Readership
Clinicians, Health Scientists, Health Service Researchers, Patient Advocates, Patients, Policy Makers, Public Health Professionals, Researchers, Substance Abuse Administrators
Scope
The mission of Substance Use & Addiction Journal (SAJ) is to advance science through dissemination of high-quality, innovative research, and commentary related to substance use and substance use disorders by and for a broad range of stakeholders including clinicians, researchers, educators, policy makers, persons and advocates of persons who use substances, and public health and healthcare staff and leaders worldwide. SAJ is committed to improving health, health care, and health equity for vulnerable populations.

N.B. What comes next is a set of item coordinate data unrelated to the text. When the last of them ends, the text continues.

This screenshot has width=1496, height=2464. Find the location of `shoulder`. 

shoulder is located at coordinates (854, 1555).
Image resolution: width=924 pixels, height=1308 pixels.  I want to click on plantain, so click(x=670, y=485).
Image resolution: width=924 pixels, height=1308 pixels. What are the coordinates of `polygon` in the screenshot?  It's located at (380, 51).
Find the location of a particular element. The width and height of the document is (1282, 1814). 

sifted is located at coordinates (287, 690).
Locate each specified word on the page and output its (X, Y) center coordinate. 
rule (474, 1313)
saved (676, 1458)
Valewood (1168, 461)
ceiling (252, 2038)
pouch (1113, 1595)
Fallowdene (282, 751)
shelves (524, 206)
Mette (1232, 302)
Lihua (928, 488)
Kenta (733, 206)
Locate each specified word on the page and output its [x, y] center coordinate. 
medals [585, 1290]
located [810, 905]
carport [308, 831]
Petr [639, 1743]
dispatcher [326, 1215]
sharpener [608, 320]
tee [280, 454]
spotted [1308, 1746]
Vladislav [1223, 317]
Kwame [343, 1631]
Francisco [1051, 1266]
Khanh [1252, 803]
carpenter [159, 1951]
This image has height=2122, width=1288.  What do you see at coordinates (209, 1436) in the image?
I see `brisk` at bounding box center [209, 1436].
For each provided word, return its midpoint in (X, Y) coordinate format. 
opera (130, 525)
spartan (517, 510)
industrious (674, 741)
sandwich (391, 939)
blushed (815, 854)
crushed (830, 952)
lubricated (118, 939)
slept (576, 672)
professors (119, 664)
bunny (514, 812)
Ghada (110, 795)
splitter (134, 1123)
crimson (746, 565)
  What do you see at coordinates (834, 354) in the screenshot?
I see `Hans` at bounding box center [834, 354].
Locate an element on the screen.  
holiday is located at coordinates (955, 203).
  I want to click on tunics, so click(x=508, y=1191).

SAJ strives to obtain, publish, and promote high-quality, innovative research, and commentary regarding substance use and substance use disorder in the following thematic areas:
Substance use and substance use disorder prevention, identification, assessment, treatment, and recovery [clinical theme];
Innovations and evaluation of education and training modalities regarding substance use and substance use disorder for the community, students, trainees, and health care professionals [education theme];
The impact, influence, prevention, and treatment of substance use, and substance use disorders among vulnerable, marginalized, and/or populations that suffer health inequity [equity theme];
The impact, influence, prevention, and treatment of substance use, and substance use disorders within the international community [international theme];
Substance use and substance use disorder health policy and public health research [policy/public health theme];
Implementation of evidence-based prevention, identification, assessment, and treatment within health care, community, and geographic environments [implementation theme];
Innovative methods to evaluate substance use and substance use prevention, harm reduction, identification, assessment, treatment, and recovery [harm reduction theme].
In this mission and these themes, SAJ underscore the importance of incorporating the lived experiences of persons who use substances and peer interventions—including peer recovery coaches and community-based participatory research approaches—to enhance knowledge, science, and impacts.